Sous cette forme nouvelle, que l’on pouvait considérer comme le couronnement du travail séculaire de l’esprit humain, la raison et la foi ont tenté bien des voies et essuyé bien des mécomptes, avant d’obtenir des résultats satisfaisants pour la pensée et pour le cœur. Il n’en est pas moins vrai que l’on peut considérer cette évolution philosophique comme le prototype d’une union consciente et fondée du principe matériel et du principe formel, et de la restauration du principe évangélique dans la pureté et dans la netteté de son apparition primitive. Seulement, ce n’est pas là un simple retour en arrière ; le travail de trois siècles a été fécond et précieux pour le christianisme évangélique, car il a communiqué à l’instinct créateur des premiers jours et à la tradition protestante un caractère précieux de certitude scientifique, qui a imprimé à la théologie une direction féconde, et la conscience vivante de l’indépendance et de la vérité divine de cet héritage commun des Églises de la Réforme reconquis au prix de tant d’efforts.

Dans cette histoire grandiose, dont nous devons admirer le développement logique et providentiel et dont le peuple allemand est le point central, il s’agit, avant tout, de dégager le principe évangélique, qui renferme en son sein tout un monde, des voiles inutiles qui le cachent et qui l’enchaînent, et d’en retirer une connaissance supérieure de l’homme, de Dieu et du monde physique et moral.

Pour que l’esprit humain fût capable d’apprécier les trésors de la foi et d’en faire sa nourriture et sa vie, il devait, en premier lieu, chercher, à saisir les rapports qui existent entre l’élément humain et l’élément divin de la religion. Cette entreprise, qui n’avait jamais été achevée depuis la Réformation, rentrait surtout dans le domaine des études philosophiques. La théologie, non seulement du moyen âge, mais aussi du seizième et du dix-septième siècle, étudia tout particulièrement l’élément divin de la religion, ou plutôt, comme la théodicée elle-même ne subit aucune transformation, les lois de la grâce divine.
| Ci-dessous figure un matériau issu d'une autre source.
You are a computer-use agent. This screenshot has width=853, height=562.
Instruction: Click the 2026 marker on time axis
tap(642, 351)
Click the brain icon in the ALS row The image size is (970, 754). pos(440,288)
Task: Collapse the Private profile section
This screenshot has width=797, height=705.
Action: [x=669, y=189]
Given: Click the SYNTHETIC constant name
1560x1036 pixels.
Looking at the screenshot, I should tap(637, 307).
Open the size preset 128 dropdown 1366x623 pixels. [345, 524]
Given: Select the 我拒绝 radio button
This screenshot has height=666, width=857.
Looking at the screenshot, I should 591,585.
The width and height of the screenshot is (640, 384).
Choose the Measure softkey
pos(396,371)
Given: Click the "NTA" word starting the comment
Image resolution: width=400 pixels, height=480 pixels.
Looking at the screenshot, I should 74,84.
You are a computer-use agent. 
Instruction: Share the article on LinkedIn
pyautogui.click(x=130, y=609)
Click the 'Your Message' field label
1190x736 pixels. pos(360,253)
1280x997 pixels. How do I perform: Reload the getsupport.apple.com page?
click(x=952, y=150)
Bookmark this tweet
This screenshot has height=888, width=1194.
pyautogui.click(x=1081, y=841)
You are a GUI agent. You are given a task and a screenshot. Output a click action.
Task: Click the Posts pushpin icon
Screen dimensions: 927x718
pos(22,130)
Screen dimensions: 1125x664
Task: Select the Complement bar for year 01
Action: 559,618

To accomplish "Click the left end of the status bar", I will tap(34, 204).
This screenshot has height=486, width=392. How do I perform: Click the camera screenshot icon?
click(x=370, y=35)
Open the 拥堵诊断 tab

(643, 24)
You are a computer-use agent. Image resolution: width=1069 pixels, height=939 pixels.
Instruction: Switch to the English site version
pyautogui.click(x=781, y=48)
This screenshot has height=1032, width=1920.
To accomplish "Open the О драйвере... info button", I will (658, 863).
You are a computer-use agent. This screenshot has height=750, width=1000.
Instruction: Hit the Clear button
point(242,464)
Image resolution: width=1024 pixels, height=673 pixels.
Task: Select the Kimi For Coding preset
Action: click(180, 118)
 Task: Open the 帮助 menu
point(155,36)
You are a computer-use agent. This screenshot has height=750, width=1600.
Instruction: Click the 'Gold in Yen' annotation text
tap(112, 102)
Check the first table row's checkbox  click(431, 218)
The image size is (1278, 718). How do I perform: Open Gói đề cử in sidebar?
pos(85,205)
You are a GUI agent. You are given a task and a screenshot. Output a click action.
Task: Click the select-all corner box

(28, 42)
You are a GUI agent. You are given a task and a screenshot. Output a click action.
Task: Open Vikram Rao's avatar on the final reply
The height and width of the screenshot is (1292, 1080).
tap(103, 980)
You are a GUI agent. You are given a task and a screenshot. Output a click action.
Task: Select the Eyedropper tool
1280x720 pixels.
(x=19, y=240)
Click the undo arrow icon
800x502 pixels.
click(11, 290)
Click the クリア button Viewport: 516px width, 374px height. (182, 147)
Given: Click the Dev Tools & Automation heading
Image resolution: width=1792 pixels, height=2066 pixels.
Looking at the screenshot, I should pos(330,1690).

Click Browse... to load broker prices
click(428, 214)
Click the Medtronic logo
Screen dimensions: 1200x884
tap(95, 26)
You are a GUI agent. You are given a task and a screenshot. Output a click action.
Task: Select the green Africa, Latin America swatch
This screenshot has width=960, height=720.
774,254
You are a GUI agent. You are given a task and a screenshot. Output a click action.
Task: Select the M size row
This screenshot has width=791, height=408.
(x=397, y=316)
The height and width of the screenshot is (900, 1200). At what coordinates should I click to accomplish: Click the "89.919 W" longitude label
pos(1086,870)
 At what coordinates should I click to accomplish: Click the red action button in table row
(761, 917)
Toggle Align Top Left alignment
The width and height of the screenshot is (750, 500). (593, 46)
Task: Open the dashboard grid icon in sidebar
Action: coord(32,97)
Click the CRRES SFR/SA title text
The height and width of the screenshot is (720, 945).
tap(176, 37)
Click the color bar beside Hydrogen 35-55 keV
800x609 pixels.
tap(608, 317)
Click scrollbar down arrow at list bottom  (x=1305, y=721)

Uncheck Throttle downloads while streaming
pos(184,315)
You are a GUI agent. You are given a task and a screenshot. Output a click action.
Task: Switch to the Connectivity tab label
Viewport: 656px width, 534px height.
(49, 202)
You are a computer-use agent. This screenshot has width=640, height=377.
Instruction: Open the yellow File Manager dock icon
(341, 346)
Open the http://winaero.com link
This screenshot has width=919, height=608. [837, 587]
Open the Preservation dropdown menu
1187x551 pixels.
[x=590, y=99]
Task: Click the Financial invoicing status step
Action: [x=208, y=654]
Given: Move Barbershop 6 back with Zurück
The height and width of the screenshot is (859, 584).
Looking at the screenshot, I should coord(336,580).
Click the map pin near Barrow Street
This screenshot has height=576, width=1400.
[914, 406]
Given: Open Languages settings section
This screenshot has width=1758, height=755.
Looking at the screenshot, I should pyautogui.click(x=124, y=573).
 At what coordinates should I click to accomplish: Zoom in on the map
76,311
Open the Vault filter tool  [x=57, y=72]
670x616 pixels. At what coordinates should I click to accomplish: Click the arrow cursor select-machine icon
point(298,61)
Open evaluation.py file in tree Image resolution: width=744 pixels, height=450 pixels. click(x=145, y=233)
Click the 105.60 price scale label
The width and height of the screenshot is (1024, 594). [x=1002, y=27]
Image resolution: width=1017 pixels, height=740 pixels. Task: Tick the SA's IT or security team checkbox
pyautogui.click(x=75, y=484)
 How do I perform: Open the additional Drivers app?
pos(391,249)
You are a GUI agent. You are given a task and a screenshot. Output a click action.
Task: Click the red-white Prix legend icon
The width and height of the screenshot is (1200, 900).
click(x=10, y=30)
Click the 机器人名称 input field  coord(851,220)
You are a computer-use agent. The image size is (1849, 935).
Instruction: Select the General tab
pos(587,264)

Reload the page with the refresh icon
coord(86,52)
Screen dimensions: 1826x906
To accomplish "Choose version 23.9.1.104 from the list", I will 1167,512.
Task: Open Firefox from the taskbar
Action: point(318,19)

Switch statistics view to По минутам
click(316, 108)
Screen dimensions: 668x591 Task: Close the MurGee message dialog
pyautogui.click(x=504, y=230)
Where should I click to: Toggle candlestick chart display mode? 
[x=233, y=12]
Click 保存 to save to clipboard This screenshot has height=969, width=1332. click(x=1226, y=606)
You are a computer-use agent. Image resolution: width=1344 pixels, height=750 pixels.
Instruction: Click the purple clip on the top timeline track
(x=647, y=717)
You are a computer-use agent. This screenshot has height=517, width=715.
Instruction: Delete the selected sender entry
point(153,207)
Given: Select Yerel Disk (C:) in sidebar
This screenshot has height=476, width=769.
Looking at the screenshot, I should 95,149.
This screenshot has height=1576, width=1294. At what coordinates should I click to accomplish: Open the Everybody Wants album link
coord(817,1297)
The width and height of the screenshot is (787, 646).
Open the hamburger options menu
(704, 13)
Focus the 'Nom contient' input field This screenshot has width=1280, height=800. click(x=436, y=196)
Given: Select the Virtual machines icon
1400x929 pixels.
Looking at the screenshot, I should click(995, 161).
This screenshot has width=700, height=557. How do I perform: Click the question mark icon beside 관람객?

L’élément humain fut presque entièrement absorbé dans le divin, comme le montre la tractation des questions de l’inspiration, de la justification, et des sacrements. Aussi, à partir de 1750, la philosophie revendique-t-elle les droits de l’être humain et pousse-t-elle ses prétentions à l’extrême, puisqu’elle va jusqu’à vouloir le substituer à Dieu lui-même. Mais toutes ces tentatives d’assurer au moi l’attribut de l’absolu dans les domaines de la volonté, de la pensée ou du sentiment, échouent l’une après l’autre et sont forcées de s’incliner devant une tendance nouvelle plus favorable au christianisme, qui entre à son tour en scène dans les premières années du dix-neuvième siècle.